▶ _WHAT YOU WILL DO_
In the records below, find the line holding "Where should I"; copy it and every line after it to the end, omitting all images.
++++ INPUT FOR THIS TASK
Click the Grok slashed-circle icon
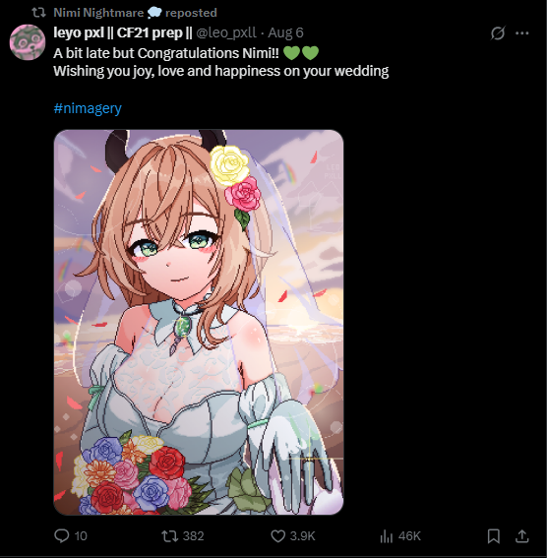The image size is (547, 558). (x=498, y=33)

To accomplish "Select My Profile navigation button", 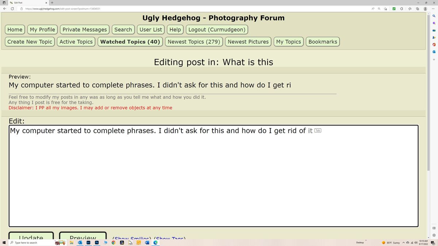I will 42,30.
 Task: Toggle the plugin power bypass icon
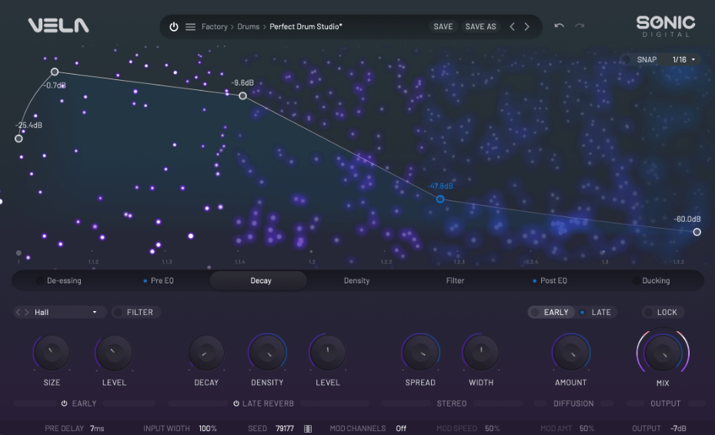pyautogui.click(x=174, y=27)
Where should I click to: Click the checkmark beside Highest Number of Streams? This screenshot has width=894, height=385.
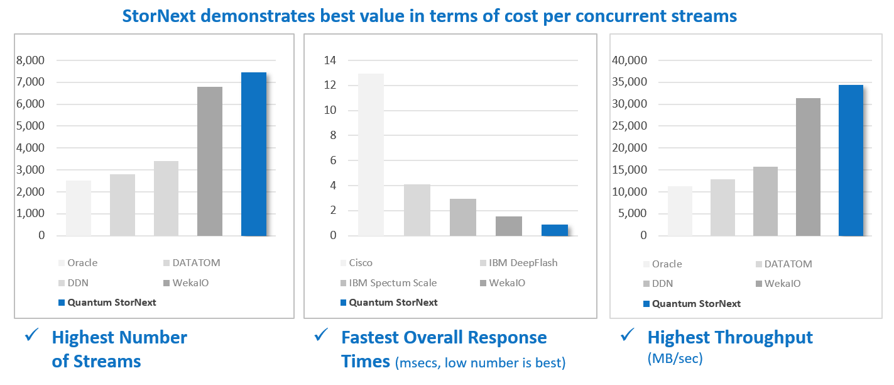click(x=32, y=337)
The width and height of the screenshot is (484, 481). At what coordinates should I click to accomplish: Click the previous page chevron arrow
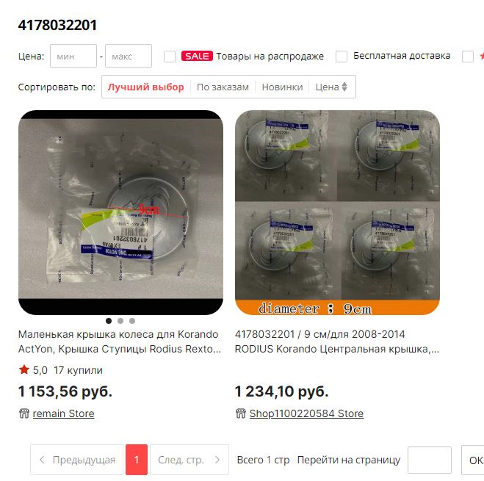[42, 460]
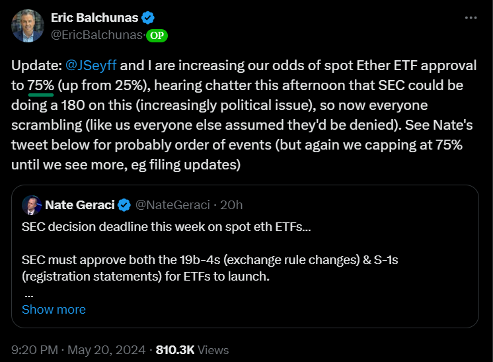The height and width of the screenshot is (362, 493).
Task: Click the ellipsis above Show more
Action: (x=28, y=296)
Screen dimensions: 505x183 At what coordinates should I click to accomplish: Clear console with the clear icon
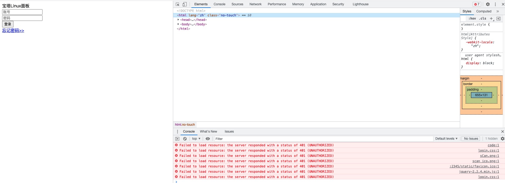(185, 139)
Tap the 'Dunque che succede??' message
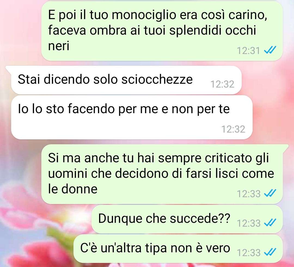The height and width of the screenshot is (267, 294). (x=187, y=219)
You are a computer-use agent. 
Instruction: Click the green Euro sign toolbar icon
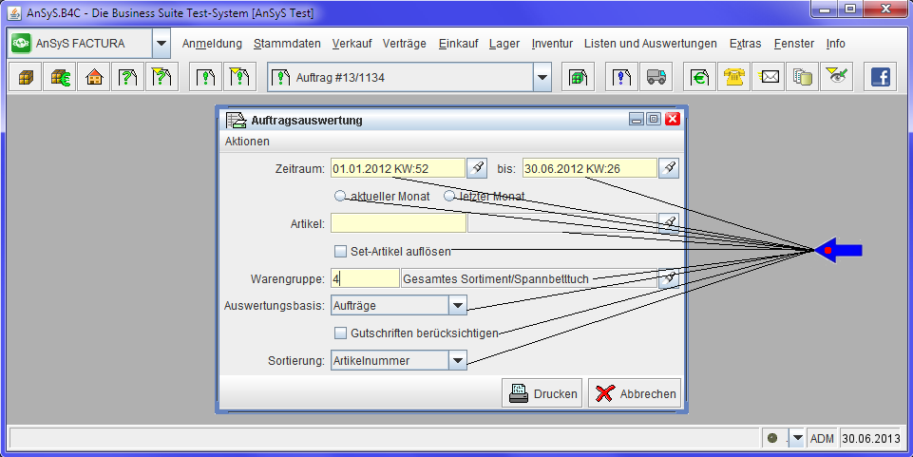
++++++++
▶ _EXPECTED ANSWER_
Where should I click to: Click the checkmark beside Highest Number of Streams? This screenshot has width=894, height=385.
click(x=32, y=337)
The width and height of the screenshot is (484, 481). At what coordinates should I click to accomplish: Click the previous page chevron arrow
[42, 460]
The height and width of the screenshot is (362, 493).
Task: Click the ellipsis above Show more
Action: (x=28, y=296)
Screen dimensions: 505x183 At what coordinates should I click to accomplish: Clear console with the clear icon
(185, 139)
Tap the 'Dunque che succede??' message
The height and width of the screenshot is (267, 294). (x=187, y=219)
You are a computer-use agent. 
Instruction: Click the green Euro sign toolbar icon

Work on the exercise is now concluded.